- What the task requires:
Look through the data below. Show each line where the string "agent" occurs.
+-------+
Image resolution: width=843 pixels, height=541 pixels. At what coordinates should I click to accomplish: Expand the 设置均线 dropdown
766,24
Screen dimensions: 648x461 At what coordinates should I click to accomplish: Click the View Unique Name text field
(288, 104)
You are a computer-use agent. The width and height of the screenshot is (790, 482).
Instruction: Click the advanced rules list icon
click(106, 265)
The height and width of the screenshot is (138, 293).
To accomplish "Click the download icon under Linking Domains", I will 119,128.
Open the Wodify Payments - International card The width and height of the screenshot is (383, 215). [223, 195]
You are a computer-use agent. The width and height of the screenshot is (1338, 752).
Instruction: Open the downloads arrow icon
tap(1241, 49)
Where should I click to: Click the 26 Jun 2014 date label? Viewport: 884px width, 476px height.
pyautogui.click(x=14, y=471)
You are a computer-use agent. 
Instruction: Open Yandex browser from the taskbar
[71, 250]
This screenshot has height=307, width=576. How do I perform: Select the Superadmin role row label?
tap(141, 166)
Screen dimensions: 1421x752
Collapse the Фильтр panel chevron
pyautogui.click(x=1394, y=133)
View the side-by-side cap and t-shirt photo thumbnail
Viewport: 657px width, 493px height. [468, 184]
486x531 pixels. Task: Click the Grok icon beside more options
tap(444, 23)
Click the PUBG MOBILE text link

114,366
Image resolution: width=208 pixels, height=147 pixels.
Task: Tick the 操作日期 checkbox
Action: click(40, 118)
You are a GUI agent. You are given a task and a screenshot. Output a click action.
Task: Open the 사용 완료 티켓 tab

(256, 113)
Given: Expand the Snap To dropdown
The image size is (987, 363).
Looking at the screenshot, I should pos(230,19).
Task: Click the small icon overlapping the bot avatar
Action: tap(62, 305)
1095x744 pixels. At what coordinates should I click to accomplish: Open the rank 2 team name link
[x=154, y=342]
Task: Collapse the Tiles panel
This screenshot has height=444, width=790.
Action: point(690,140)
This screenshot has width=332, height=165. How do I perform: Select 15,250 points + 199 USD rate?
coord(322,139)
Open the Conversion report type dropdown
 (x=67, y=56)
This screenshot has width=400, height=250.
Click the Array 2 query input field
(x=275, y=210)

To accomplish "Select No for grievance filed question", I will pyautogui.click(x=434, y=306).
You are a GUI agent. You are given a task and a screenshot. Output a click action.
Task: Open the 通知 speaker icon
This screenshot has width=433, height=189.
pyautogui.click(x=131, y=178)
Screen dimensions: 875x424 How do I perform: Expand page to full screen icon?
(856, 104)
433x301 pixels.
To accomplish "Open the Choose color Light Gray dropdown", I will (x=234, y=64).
+-------+
- Result:
You are a computer-use agent. The width and height of the screenshot is (790, 482).
You are a computer-use agent. The width and height of the screenshot is (1338, 752).
You are a computer-use agent. 
You are a GUI agent. You are given a task and a screenshot. Output a click action.
You are a GUI agent. You are given a task and a screenshot. Output a click action.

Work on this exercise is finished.